There is nothing wrong with those reviews. They were doing exactly what a trade-paper review was for: telling an operator, in front of whom a $1,995 cabinet was being proposed, whether the machine would pay for itself. I, Robot, on that metric, would not. Its audio was too clipped to pull players across a noisy floor. Its reward loop was abstract in a way the 1984 arcade had no grammar for. Its Hall-effect joystick — an innovation the hardware group chose for precision — was delicate and broke often; in one Seattle arcade beside a scrapyard, Dawe recalled, it registered phantom inputs from the yard’s crane magnet until the machine was grounded half to death.
Sherman’s own later verdict was sharper than the reviews.
”It’s like people had trouble just getting it. They were used to a certain style of game. It’s genuinely a weird game. I mean, you know, some robot and a big eye.”
— Dave Sherman, The Ted Dabney Experience, 2023
What Play Meter could not measure — what Play Meter was not paid to measure — was whether the thing an operator could not sell was, on its own terms, good. Clare Edgeley, writing about the game six months later for Computer and Video Games in April 1985, in a review aimed at players rather than operators, led with the sentence that the graphics were perhaps the most unusual of any arcade game around. That review was not treating the cabinet as a revenue stream. It was asking the question the trade press had no reason to ask.

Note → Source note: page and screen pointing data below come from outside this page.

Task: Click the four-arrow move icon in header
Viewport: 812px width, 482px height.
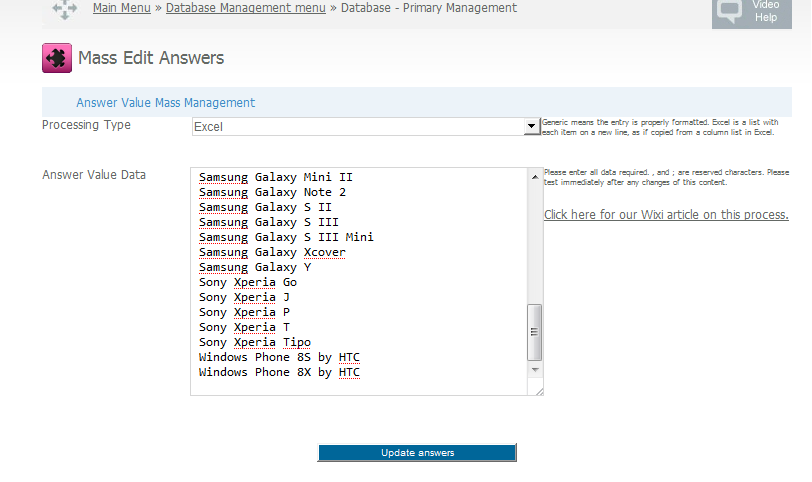Action: point(65,10)
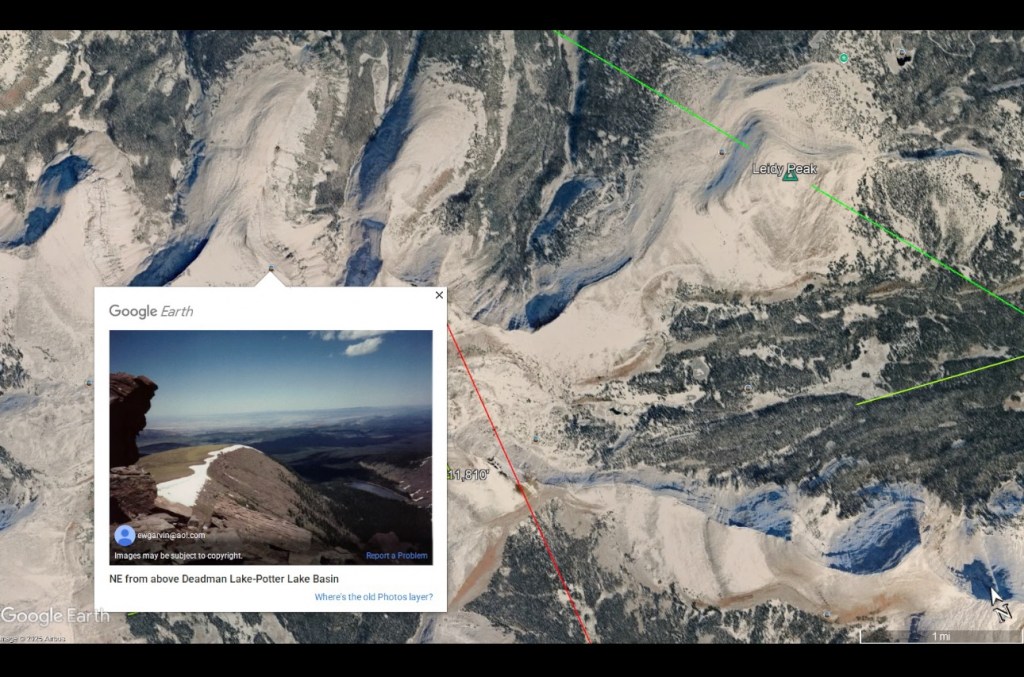
Task: Click the Google Earth watermark on map
Action: pos(55,616)
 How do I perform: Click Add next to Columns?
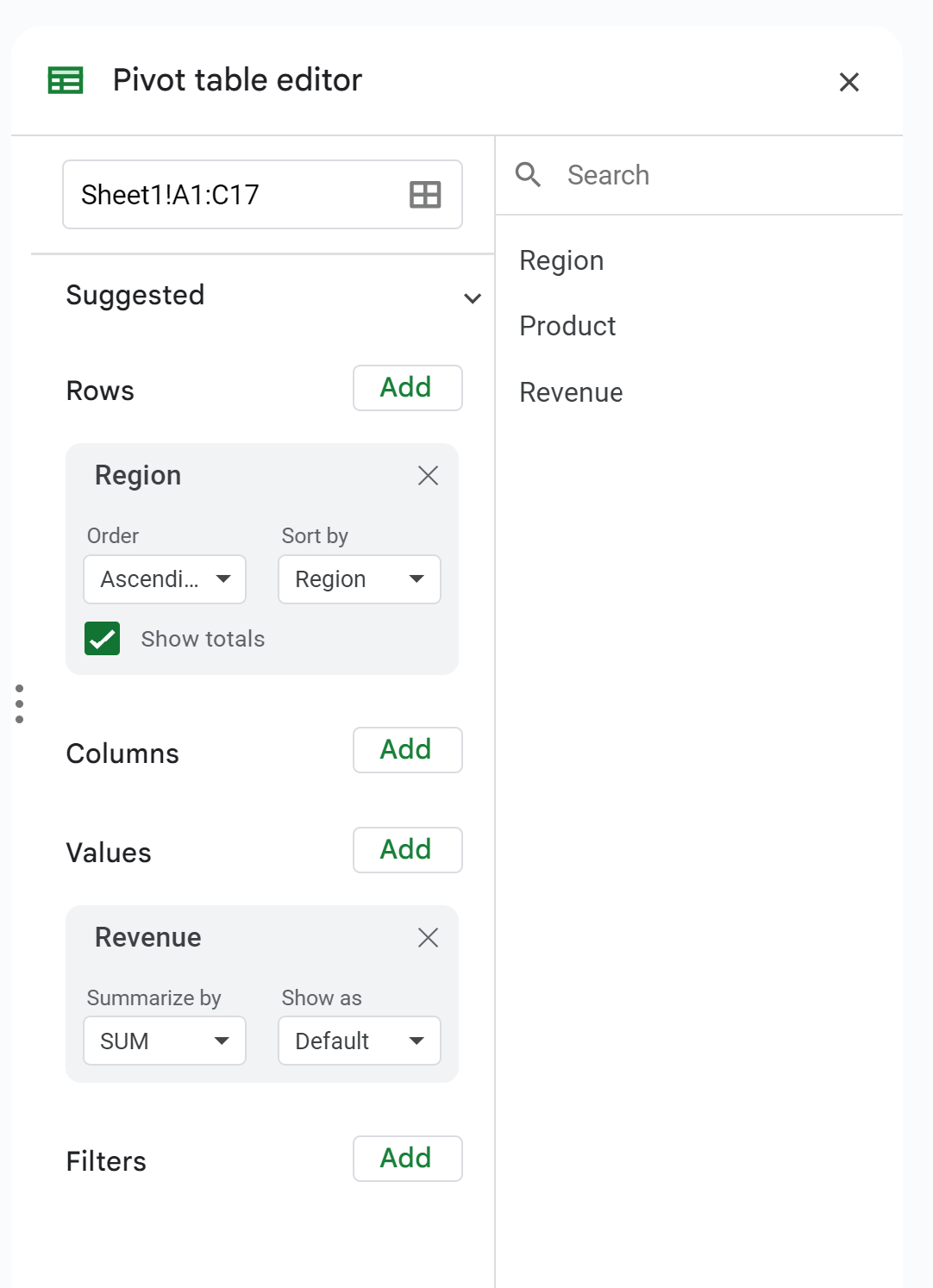[x=407, y=750]
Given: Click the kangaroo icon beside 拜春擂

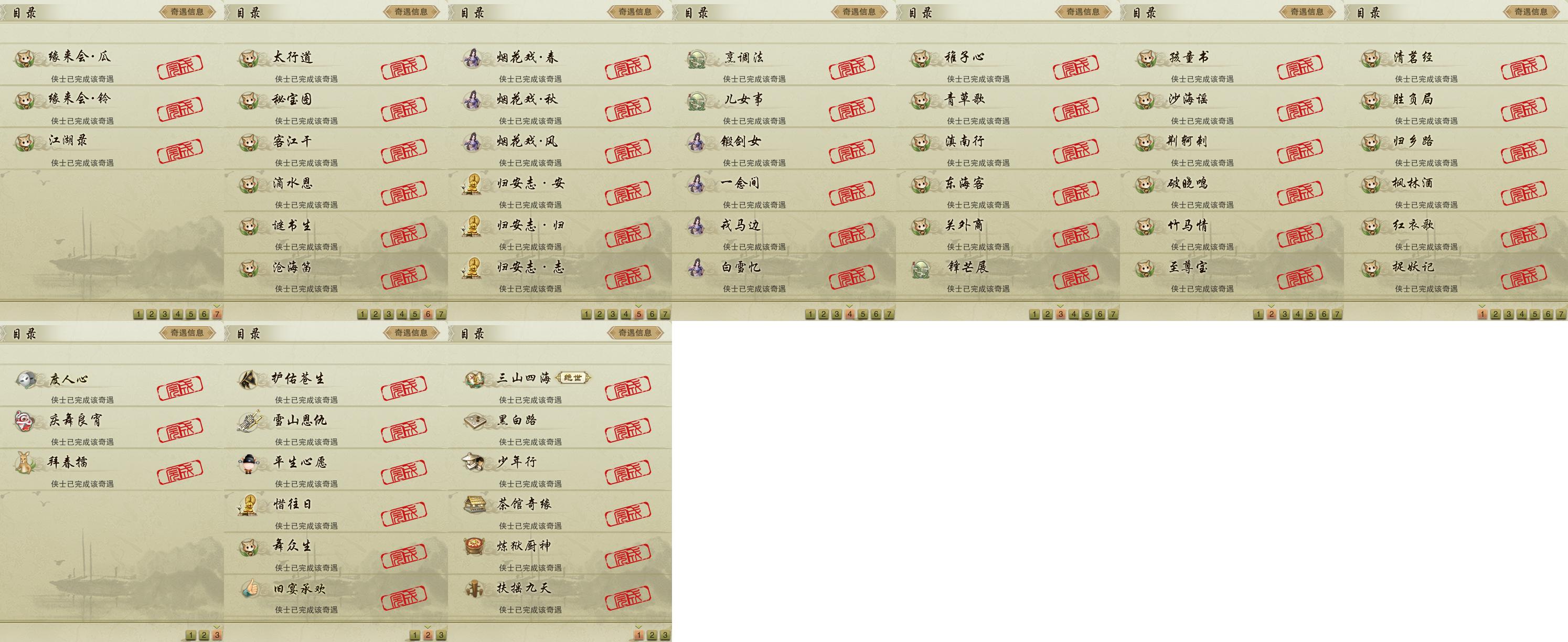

Forty years on you can ask that question cleanly. The cabinet is scarce; the ROM emulates faithfully in MAME; Minter’s I, Robot for modern platforms is out and centres the right thing. Play it once for the aesthetic — a cubist robot inside a grid built by a man who soldered RAM chips ten high to make it render. Play it a second time for the systems — conditional movement, camera toggle, pseudo-random hazards that quietly invented a decade of design thinking. Then open Doodle City and stay for the full three minutes. That is the part the 1984 arcade could not score. It is also the part you are here for.